Due Elfi lo presero delicatamente da sotto le ascelle e cominciarono a correre.
Jona cercò di seguire, ma andavano troppo veloci per le sue gambe. Fu brutalmente trascinato per parecchi metri, poi, senza rallentare, i due elfi lo rimisero in piedi. Correvano con lunghi balzi elastici che lui non avrebbe potuto sognare di imitare nemmeno a vent’anni, figurarsi a sessanta. Si appoggiò alle braccia che lo sostenevano e cercò di usare le gambe solo per mantenere l’equilibrio. Andava meglio, ma aveva bisogno di tutta la sua attenzione solo per rimanere in piedi.
Perse la cognizione del tempo. I polmoni gli bruciavano e il cuore andava all’impazzata. Le spalle erano un nodo di dolore. Si fermarono solo due volte per bere e scambiarsi i ruoli: due lo trasportavano, uno apriva la marcia e uno seguiva con i bagagli in spalla. Jona pensava di morire da un momento all’altro, ma arrivò la sera e si fermarono su un albero-casa in mezzo alla foresta dove riuscirono a fargli mandar giù una brodaglia dolciastra prima che crollasse con la faccia nel piatto.
Non ricordò mai come fosse arrivato sul letto, ma ricordò chiaramente che lo svegliarono che era appena l’alba. Mangiarono delle focaccette dolcissime con qualcosa che sembrava latte, ma non avrebbe saputo dire di che animale, poi ripartirono al galoppo.

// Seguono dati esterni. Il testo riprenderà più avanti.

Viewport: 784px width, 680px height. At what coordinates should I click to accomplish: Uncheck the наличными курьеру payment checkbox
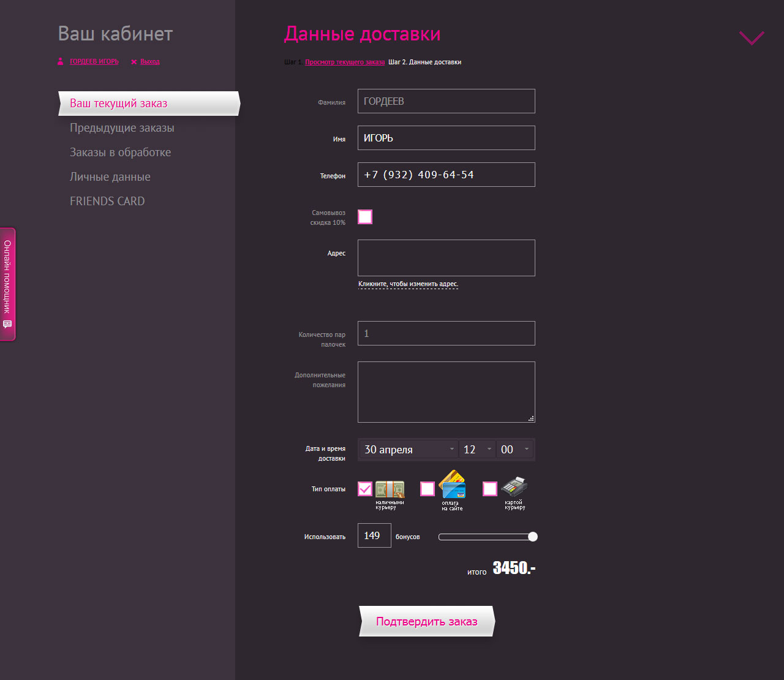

Il viaggio durò sei giorni e solo durante l’ultimo Jona si riprese abbastanza da riuscire a guardarsi attorno senza il bisogno di rimanere costantemente concentrato sul movimento dei suoi piedi. Era in una bella valle dove i grandi pini lasciavano spesso posto a grandi alberi-casa e alle strade aeree che li collegavano. L’insieme sembrava ordinato e progettato, come se ogni singola foglia fosse lì perché lì qualcuno l’aveva voluta. L’insieme era bellissimo e completamente alieno
Stavano risalendo la valle e gli alberi casa si facevano sempre più ravvicinati.
Oramai c’erano elfi dovunque, anche se non si vedevano gli affollamenti delle città umane. Gli Elfi avevano bisogno di spazio, come tutti i cacciatori, pensò Jona.

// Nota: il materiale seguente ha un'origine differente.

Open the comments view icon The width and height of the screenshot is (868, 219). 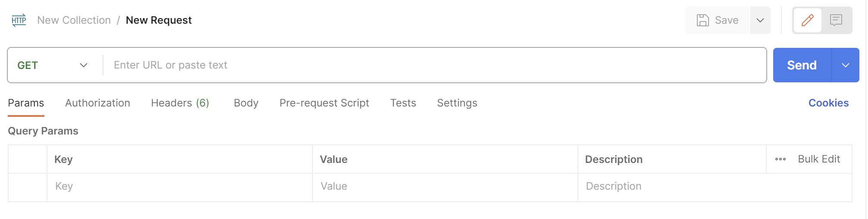(836, 20)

Oramai erano arrivati. Davanti a loro si ergevano due enormi alberi casa gemelli. Solo il colore era diverso: uno era completamente verde e l’altro sembrava d’argento. Erano così grandi da far sembrare un fragile fuscello l’albero che lo aveva ospitato a Blanzoon. Questi erano veri e propri palazzi.

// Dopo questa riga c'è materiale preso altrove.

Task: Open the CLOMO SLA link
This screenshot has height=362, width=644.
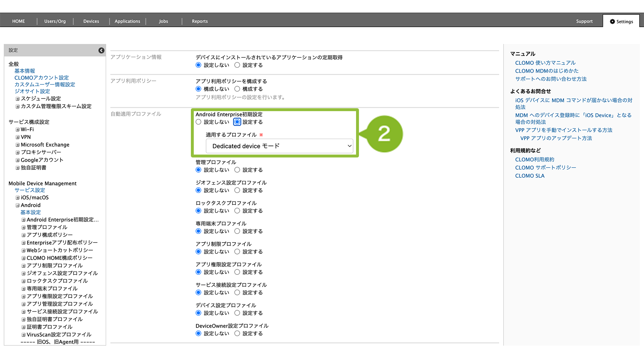Action: pos(530,176)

Le sue guide si diressero verso il palazzo verde dove rimontarono senza rallentare una rampa larga come una strada maestra. In cima li aspettava un Elfo completamente paludato di verde che accolse Jona con un asciutto sorriso: “Benvenuto al tempio di Asclep, umano.”
I guerrieri elfi gli restituirono zaino e bastone prima di inchinarsi al sacerdote, girarsi all’unisono e ripartire di corsa. Jona dovette appoggiarsi al bastone per rimanere in piedi e la sua voce uscì stridula quando ricambiò il saluto: “Salute e onore a te e al tuo Dio, Elfo.”